The Los Angeles Superior Court denied the application of the Lincoln Place Tenants Association to enjoin eviction of the approximately 40 tenants remaining in the 38-acre Venice apartment complex at a court hearing on August 16, 2006. Eviction notices could be served as soon as September 1 by property owner AIMCO, which seeks to redevelop the property as a higher-density condominium development.

The Association and tenant Ingrid Mueller filed a court action on June 6 to compel the City of Los Angeles, in which the apartments are located, to enforce certain tenant protections that were adopted as “mitigation measures” under the California Environmental Quality Act (CEQA) when the City approved a vesting tentative tract map for the project in 2002. Tenants’ lawyer John B. Murdock argued that those tenant protections preclude the threatened evictions.

That tract map was never recorded, and the Los Angeles City Council on May 30, 2006 voted down a motion by Councilman Bill Rosendahl that the City proceed to record it. AIMCO lawyer Greg Ozhekim argued that, without regard to the tract map, the company has the right to proceed with eviction of the remaining tenants under California’s Ellis Act, which permits a landlord to terminate all rental agreements if it is going out of the residential rental business.

[Dataset excerpt]
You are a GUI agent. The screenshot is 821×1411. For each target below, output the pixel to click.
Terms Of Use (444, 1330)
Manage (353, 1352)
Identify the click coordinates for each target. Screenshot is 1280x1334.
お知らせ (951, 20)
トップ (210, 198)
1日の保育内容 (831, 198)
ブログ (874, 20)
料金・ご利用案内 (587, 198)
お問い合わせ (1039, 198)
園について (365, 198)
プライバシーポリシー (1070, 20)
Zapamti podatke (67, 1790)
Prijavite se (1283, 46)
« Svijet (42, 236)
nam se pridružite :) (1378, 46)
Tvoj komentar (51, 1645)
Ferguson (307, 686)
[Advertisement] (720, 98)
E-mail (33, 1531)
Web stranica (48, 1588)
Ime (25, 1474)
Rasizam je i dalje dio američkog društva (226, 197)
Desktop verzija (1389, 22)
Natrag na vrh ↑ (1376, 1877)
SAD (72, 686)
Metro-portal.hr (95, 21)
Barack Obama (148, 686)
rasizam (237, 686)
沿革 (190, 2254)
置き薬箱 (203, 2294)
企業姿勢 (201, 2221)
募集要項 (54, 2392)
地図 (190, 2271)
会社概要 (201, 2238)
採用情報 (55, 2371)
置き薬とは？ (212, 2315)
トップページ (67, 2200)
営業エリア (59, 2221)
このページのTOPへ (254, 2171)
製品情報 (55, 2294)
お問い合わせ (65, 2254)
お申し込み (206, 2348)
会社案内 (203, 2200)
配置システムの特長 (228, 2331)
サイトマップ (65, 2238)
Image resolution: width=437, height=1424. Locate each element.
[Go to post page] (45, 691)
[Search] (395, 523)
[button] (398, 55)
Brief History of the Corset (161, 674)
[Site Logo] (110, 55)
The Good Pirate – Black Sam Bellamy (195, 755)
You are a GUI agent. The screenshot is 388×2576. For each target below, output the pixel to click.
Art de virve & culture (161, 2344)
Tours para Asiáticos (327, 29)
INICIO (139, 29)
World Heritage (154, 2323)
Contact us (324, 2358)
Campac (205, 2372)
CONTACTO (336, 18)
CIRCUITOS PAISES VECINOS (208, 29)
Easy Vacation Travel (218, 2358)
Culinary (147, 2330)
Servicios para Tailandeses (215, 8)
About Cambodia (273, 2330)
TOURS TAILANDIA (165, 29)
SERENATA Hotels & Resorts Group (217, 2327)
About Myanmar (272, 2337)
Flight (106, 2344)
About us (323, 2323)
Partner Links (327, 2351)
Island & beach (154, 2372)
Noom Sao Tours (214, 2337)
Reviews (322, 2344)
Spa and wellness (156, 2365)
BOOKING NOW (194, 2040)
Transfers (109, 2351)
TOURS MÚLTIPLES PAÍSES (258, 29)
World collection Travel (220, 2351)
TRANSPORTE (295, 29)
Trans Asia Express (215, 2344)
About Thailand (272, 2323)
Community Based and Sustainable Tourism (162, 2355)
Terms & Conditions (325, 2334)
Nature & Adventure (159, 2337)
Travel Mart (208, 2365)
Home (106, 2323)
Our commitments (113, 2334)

Work to complete:
A – In the rows, begin at the line that has "World Heritage (154, 2323)" and stop after the line that has "Community Based and". Change "Partner Links" to "Partner Sites" in those lines, and return only those lines.
B – Write what comes next in the article about the Lincoln Place eviction case.

Expected responses:
A –
World Heritage (154, 2323)
Contact us (324, 2358)
Campac (205, 2372)
CONTACTO (336, 18)
CIRCUITOS PAISES VECINOS (208, 29)
Easy Vacation Travel (218, 2358)
Culinary (147, 2330)
Servicios para Tailandeses (215, 8)
About Cambodia (273, 2330)
TOURS TAILANDIA (165, 29)
SERENATA Hotels & Resorts Group (217, 2327)
About Myanmar (272, 2337)
Flight (106, 2344)
About us (323, 2323)
Partner Sites (327, 2351)
Island & beach (154, 2372)
Noom Sao Tours (214, 2337)
Reviews (322, 2344)
Spa and wellness (156, 2365)
BOOKING NOW (194, 2040)
Transfers (109, 2351)
TOURS MÚLTIPLES PAÍSES (258, 29)
World collection Travel (220, 2351)
TRANSPORTE (295, 29)
Trans Asia Express (215, 2344)
About Thailand (272, 2323)
Community Based and Sustainable Tourism (162, 2355)

B –
Judge David P. Yaffe, in denying the relief sought by the tenants on August 16, did not directly address what might have been a showdown between provisions of CEQA and the Ellis Act. Instead, he ordered, “None of the relief requested by petitioners [in effect, an injunction against evictions by AIMCO, but technically an order mandating the City to block evictions] is necessary” inasmuch as the tenants/petitioners had “an adequate remedy at law,” that is, they could assert their anti-eviction protections as a defense to unlawful detainer actions that AIMCO would bring to enforce the anticipated evictions against the remaining tenants.

The judge ruled that an earlier Court of Appeal decision last summer, requiring AIMCO to comply with the tract map protections “as a precondition of demolition,” only applied to demolitions and not to evictions, even though the evictions might be done in contemplation of demolition.

Tenants’ lawyer Murdock argued that eviction courts had told other Lincoln Place tenants in earlier proceedings that such courts were not the proper forum for raising CEQA issues, and so the August 16 ruling left the remaining tenants without a court in which to press their argument on the merits. The judge pointed out that the tenants had appealed the rulings in those eviction cases, and said that their redress rested in those appeals.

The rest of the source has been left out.